Step 3: Update both packages in a single command
This is the part people get wrong. If you only update firebase/php-jwt:
# ❌ This will fail — socialiteproviders/microsoft still requires ^6.8
composer update firebase/php-jwt
Composer will refuse because the new firebase/php-jwt v7 conflicts with the installed socialiteproviders/microsoft v4.7.1. You must update both in one pass so Composer can solve the graph holistically:
# ✅ Composer solves both constraints together
composer update firebase/php-jwt socialiteproviders/microsoft
Output:
- Upgrading firebase/php-jwt (6.x-dev => v7.0.5): Extracting archive
- Upgrading socialiteproviders/microsoft (4.7.1 => 4.9.1): Extracting archive
No security vulnerability advisories found.
Step 4: Bump the constraint in composer.json
Don't forget to update your version constraints in composer.json to reflect the new minimums:
"firebase/php-jwt": "^7.0",
"socialiteproviders/microsoft": "^4.9",
Why ^4.9 instead of leaving it at ^4.1? Because ^4.9 documents intent: "we need at least 4.9, because that's the version that supports firebase/php-jwt v7." If you leave it at ^4.1, a future composer update could theoretically resolve back to 4.7.x in some edge case and silently reintroduce the conflict.

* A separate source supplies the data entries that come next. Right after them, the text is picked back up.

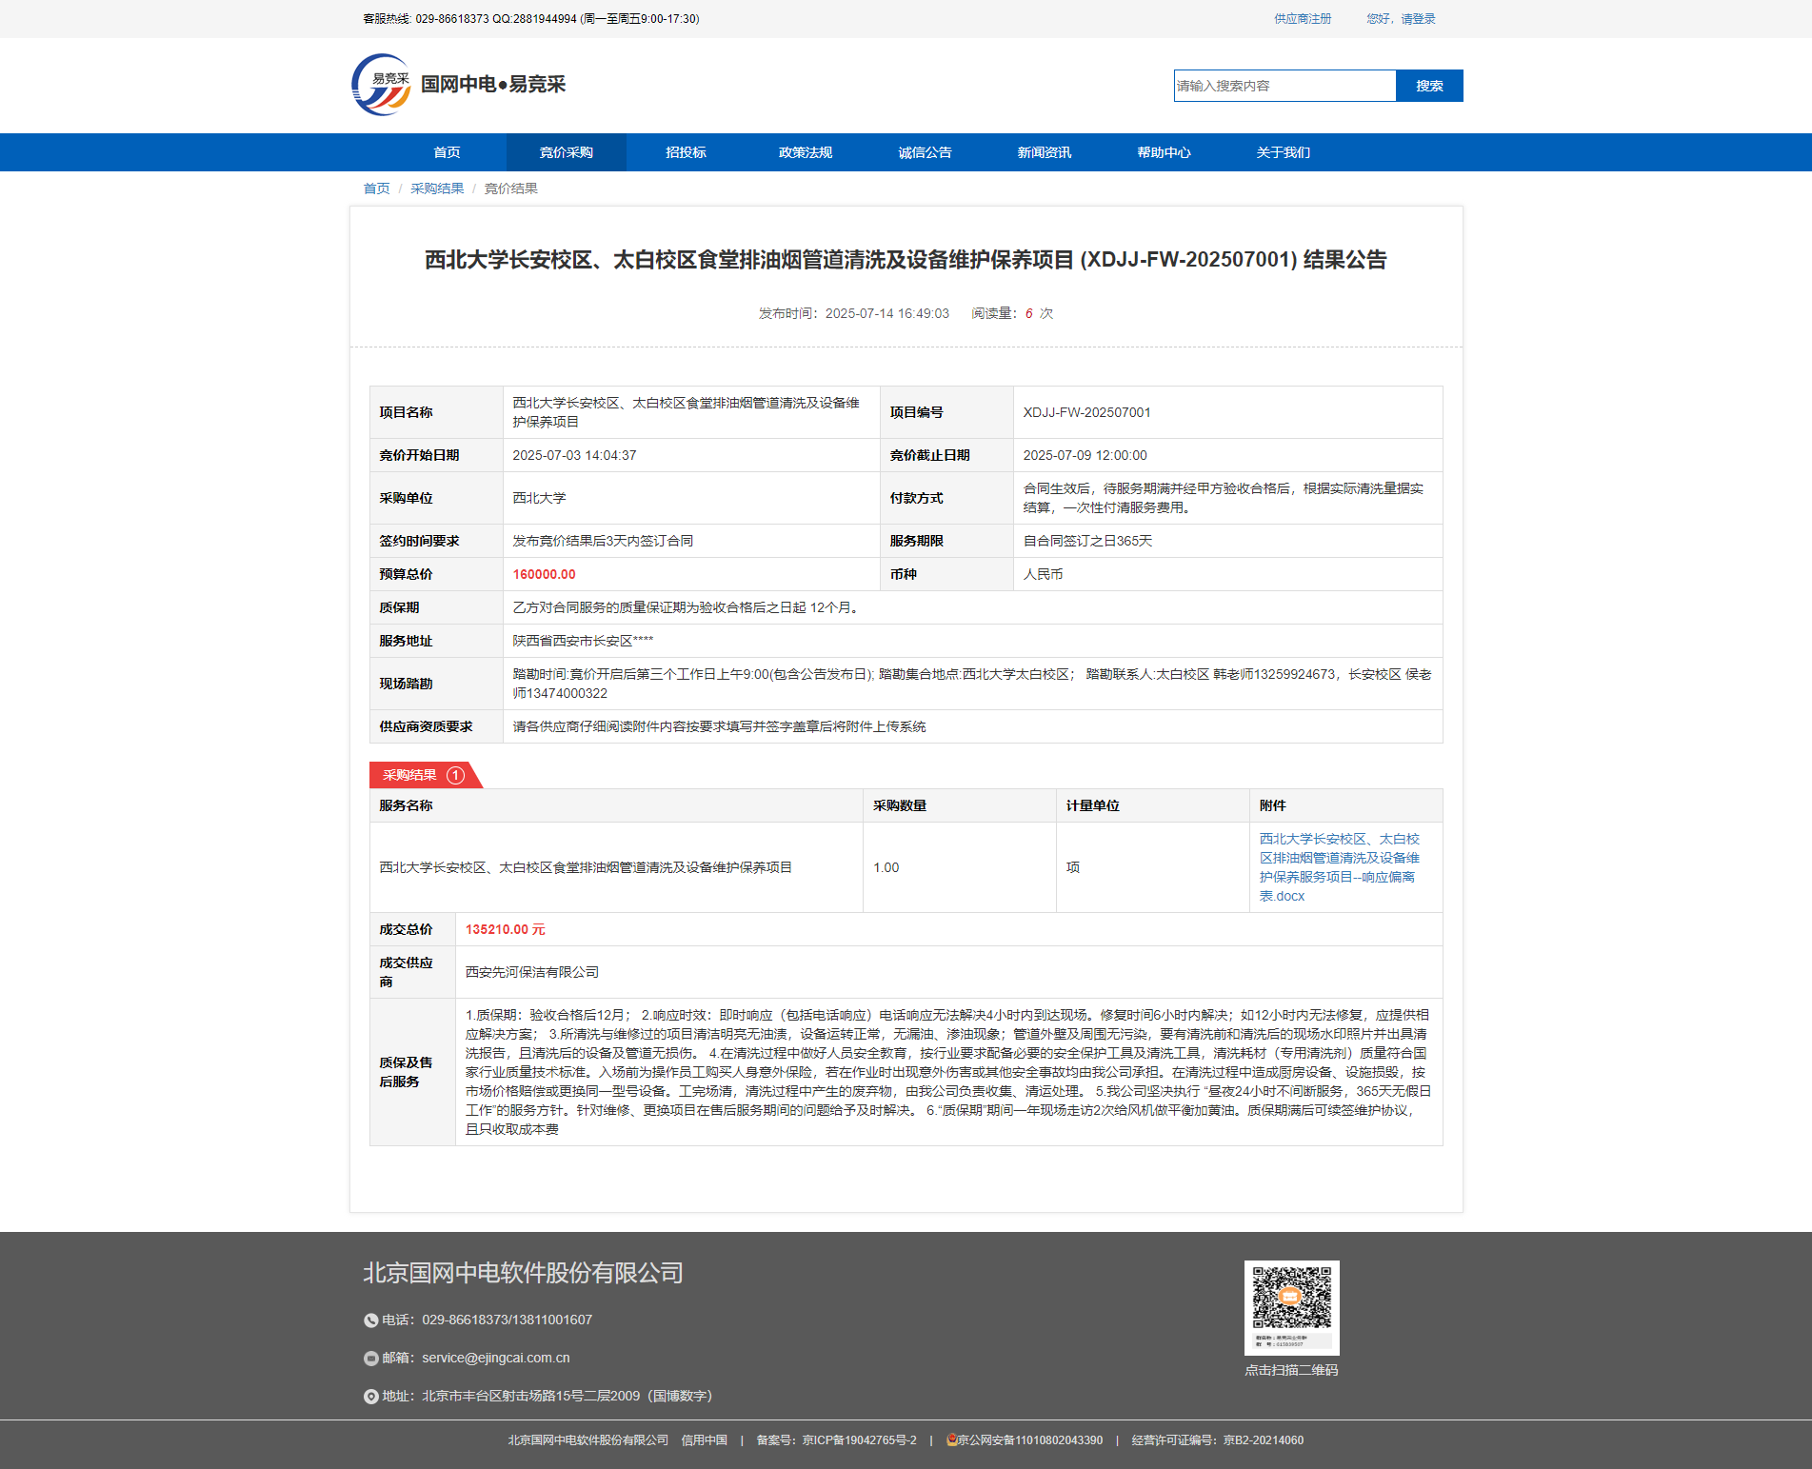Type in the search content field
This screenshot has height=1469, width=1812.
tap(1284, 86)
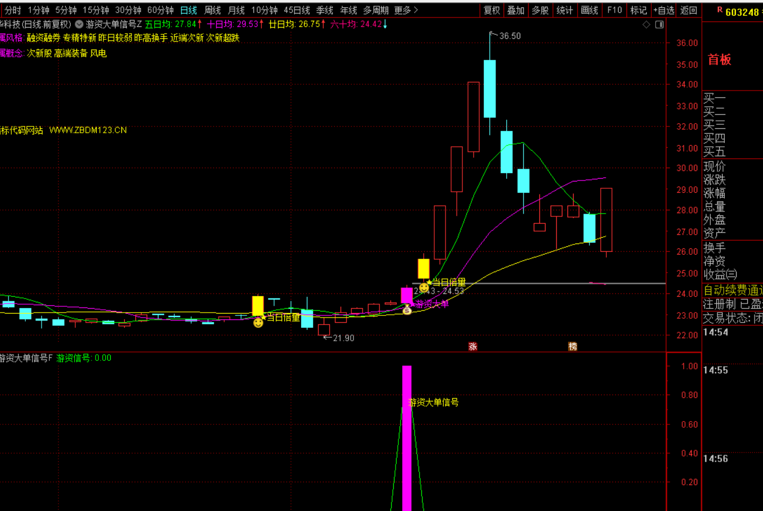763x511 pixels.
Task: Toggle 复权 price adjustment button
Action: [492, 10]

Step 5: Check your own code for API breakage
A major version bump means potential breaking changes. Grep for every place you use the package:
grep -r "Firebase\\JWT" app/ --include="*.php" -l
For firebase/php-jwt specifically, JWT::encode() kept the same signature in v7 — the only notable change was a stricter PHP type hint on the $key parameter (OpenSSLAsymmetricKey|OpenSSLCertificate|string vs the old loosely-typed $key). Since we pass strings (shared secrets and RSA private keys), there was nothing to change in our ZendeskJwtTokenBuilder or DocuSignJwtTokenBuilder.
Step 6: Run the affected tests
XDEBUG_MODE=off php artisan test --compact \
tests/Unit/Domains/Tokens/JwtTokenBuilderTest.php \
tests/Feature/Authentication/MicrosoftLoginTest.php
Tests: 27 passed (106 assertions)
Duration: 10.44s
Green. Ship it.
The general playbook
Whenever you hit a transitive dependency conflict in Composer:
| Step | What to do |
|---|---|
| 1 | composer show <blocking-package> — find the conflicting constraint |
| 2 | composer require --dry-run "a:^X" "b:^Y" — validate resolution without touching files |
| 3 | composer update a b — update all conflicting packages in one pass |
| 4 | Tighten the version constraint in composer.json to document the new minimum |
| 5 | Grep for usages, read the changelog for breaking API changes |
| 6 | Run the affected tests |
The core insight: Composer's constraint solver needs to see the full picture. If you update one package at a time when there's a conflict, you're fighting the solver instead of working with it.